WHAT NEEDS TO BE DONE –
What is needed here is an exact repetition of the records below, beginning at the line that has "[Jeff Committee Announces" and stopping after the line that has "Actuarial reporting (410, 1229)".

(Records excerpted from a collection)
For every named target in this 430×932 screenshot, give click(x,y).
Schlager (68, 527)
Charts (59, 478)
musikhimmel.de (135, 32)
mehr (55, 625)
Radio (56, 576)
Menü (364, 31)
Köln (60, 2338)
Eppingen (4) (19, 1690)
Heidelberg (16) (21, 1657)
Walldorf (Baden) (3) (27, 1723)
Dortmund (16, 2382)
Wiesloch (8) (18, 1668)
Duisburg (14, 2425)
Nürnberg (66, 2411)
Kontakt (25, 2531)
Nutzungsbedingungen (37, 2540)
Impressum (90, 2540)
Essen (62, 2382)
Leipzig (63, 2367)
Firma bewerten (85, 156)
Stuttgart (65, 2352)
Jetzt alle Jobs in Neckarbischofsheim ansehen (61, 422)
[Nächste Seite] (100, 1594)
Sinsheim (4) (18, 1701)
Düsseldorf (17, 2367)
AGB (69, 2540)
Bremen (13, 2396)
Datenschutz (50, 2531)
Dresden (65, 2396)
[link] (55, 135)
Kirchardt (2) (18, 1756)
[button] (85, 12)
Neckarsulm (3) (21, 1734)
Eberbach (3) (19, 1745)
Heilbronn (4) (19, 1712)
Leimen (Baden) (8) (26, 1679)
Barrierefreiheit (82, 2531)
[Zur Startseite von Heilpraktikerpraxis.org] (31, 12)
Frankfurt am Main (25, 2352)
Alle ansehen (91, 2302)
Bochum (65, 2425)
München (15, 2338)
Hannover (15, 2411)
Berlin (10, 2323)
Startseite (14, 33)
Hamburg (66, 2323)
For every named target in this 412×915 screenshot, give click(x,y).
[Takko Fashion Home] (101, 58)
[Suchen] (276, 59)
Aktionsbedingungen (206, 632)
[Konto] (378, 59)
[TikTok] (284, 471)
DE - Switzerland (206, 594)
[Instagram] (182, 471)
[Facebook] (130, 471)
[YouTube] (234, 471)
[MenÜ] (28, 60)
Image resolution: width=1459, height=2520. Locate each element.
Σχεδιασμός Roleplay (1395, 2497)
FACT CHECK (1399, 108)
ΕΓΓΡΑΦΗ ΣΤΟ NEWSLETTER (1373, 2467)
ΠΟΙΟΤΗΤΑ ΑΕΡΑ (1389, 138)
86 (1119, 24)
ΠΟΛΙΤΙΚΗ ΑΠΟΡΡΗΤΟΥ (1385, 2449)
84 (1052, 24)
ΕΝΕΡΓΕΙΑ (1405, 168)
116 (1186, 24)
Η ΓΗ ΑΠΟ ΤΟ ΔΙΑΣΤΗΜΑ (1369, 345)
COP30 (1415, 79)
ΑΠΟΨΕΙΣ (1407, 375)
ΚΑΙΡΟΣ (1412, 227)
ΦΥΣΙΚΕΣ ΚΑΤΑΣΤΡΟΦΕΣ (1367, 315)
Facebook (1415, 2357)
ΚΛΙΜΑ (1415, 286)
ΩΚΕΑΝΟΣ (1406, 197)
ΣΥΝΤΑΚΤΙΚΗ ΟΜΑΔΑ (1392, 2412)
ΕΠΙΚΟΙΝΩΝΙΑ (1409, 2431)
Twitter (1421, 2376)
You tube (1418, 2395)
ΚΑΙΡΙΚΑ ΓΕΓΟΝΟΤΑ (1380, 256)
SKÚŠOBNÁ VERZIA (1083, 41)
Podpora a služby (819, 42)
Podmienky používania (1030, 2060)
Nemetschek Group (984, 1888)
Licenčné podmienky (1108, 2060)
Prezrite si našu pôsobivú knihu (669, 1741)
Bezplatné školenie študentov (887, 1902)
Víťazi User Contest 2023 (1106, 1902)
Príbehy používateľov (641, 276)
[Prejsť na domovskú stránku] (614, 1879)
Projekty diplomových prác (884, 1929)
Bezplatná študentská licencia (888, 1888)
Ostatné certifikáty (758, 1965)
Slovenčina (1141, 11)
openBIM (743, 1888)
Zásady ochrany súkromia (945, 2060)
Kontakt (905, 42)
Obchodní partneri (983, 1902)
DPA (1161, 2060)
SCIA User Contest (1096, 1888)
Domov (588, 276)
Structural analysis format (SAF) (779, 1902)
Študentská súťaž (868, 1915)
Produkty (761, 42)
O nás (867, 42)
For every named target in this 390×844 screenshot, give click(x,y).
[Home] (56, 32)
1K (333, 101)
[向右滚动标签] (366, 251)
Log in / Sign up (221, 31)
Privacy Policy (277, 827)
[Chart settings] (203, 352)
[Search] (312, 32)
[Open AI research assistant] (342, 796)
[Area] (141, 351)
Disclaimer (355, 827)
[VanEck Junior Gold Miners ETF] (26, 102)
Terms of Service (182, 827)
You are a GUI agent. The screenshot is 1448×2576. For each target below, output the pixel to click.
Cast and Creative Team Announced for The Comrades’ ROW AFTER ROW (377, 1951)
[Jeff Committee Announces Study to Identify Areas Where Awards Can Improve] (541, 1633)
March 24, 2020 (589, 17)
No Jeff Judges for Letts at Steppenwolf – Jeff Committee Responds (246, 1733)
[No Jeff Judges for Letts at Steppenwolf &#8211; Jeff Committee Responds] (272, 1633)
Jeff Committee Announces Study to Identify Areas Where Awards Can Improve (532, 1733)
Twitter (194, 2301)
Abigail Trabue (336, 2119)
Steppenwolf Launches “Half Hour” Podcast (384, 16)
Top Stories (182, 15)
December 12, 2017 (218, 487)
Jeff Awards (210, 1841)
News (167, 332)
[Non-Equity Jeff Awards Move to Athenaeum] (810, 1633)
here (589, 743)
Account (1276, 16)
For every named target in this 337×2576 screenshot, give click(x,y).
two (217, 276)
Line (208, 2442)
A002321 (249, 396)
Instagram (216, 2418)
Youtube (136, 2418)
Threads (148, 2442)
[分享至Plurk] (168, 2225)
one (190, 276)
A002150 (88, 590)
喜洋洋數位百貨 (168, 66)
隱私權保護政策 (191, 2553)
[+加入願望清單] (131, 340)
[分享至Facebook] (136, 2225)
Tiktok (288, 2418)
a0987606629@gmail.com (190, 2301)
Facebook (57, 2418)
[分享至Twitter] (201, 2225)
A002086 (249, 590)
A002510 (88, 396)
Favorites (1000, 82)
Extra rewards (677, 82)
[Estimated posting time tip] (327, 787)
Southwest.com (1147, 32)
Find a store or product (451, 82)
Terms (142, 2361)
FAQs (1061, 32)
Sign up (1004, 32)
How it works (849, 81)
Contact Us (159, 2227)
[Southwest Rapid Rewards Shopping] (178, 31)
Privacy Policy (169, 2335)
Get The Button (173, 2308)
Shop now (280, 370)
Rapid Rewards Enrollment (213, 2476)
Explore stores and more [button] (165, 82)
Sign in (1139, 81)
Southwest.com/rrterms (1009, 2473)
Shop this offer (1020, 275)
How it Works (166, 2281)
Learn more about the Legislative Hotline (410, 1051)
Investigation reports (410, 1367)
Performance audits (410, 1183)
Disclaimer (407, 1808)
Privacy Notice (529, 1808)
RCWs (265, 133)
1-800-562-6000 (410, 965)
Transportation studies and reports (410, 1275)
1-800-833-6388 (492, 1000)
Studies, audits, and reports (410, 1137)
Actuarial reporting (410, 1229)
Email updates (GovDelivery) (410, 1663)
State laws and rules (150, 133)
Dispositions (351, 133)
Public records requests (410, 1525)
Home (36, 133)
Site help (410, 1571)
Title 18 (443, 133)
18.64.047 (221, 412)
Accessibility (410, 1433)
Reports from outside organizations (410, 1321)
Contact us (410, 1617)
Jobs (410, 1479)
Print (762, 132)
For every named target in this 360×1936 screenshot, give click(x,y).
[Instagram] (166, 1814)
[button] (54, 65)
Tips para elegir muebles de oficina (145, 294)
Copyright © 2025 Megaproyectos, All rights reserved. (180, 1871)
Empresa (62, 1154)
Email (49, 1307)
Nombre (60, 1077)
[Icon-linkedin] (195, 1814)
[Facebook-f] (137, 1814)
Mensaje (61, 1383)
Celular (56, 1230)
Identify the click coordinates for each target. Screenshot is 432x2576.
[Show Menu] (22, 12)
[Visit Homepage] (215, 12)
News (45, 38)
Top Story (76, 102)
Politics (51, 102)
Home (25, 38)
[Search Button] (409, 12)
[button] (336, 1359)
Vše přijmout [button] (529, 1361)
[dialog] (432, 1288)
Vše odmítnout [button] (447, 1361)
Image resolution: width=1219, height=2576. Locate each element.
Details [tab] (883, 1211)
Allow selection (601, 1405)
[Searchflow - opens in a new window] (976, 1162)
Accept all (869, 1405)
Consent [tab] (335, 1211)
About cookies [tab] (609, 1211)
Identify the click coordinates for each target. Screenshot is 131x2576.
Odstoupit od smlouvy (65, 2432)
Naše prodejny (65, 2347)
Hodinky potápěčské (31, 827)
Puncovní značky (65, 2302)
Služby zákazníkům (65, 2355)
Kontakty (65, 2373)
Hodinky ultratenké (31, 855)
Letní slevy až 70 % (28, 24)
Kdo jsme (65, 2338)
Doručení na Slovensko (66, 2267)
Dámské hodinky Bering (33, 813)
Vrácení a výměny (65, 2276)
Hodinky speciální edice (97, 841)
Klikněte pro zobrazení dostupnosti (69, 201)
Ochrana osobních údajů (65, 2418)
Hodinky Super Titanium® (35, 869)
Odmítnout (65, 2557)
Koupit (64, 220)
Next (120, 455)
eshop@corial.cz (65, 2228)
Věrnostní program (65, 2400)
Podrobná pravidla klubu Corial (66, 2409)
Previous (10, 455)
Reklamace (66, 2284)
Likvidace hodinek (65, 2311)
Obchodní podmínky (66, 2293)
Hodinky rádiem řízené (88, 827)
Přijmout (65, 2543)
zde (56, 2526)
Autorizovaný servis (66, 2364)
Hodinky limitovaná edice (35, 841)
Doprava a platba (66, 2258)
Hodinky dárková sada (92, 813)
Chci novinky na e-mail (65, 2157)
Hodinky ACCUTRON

RESULT OF THE EXERCISE –
[Jeff Committee Announces Study to Identify Areas Where Awards Can Improve] (541, 1633)
March 24, 2020 (589, 17)
No Jeff Judges for Letts at Steppenwolf – Jeff Committee Responds (246, 1733)
[No Jeff Judges for Letts at Steppenwolf &#8211; Jeff Committee Responds] (272, 1633)
Jeff Committee Announces Study to Identify Areas Where Awards Can Improve (532, 1733)
Twitter (194, 2301)
Abigail Trabue (336, 2119)
Steppenwolf Launches “Half Hour” Podcast (384, 16)
Top Stories (182, 15)
December 12, 2017 (218, 487)
Jeff Awards (210, 1841)
News (167, 332)
[Non-Equity Jeff Awards Move to Athenaeum] (810, 1633)
here (589, 743)
Account (1276, 16)
For every named target in this 337×2576 screenshot, give click(x,y).
two (217, 276)
Line (208, 2442)
A002321 (249, 396)
Instagram (216, 2418)
Youtube (136, 2418)
Threads (148, 2442)
[分享至Plurk] (168, 2225)
one (190, 276)
A002150 (88, 590)
喜洋洋數位百貨 (168, 66)
隱私權保護政策 (191, 2553)
[+加入願望清單] (131, 340)
[分享至Facebook] (136, 2225)
Tiktok (288, 2418)
a0987606629@gmail.com (190, 2301)
Facebook (57, 2418)
[分享至Twitter] (201, 2225)
A002086 (249, 590)
A002510 (88, 396)
Favorites (1000, 82)
Extra rewards (677, 82)
[Estimated posting time tip] (327, 787)
Southwest.com (1147, 32)
Find a store or product (451, 82)
Terms (142, 2361)
FAQs (1061, 32)
Sign up (1004, 32)
How it works (849, 81)
Contact Us (159, 2227)
[Southwest Rapid Rewards Shopping] (178, 31)
Privacy Policy (169, 2335)
Get The Button (173, 2308)
Shop now (280, 370)
Rapid Rewards Enrollment (213, 2476)
Explore stores and more [button] (165, 82)
Sign in (1139, 81)
Southwest.com/rrterms (1009, 2473)
Shop this offer (1020, 275)
How it Works (166, 2281)
Learn more about the Legislative Hotline (410, 1051)
Investigation reports (410, 1367)
Performance audits (410, 1183)
Disclaimer (407, 1808)
Privacy Notice (529, 1808)
RCWs (265, 133)
1-800-562-6000 (410, 965)
Transportation studies and reports (410, 1275)
1-800-833-6388 (492, 1000)
Studies, audits, and reports (410, 1137)
Actuarial reporting (410, 1229)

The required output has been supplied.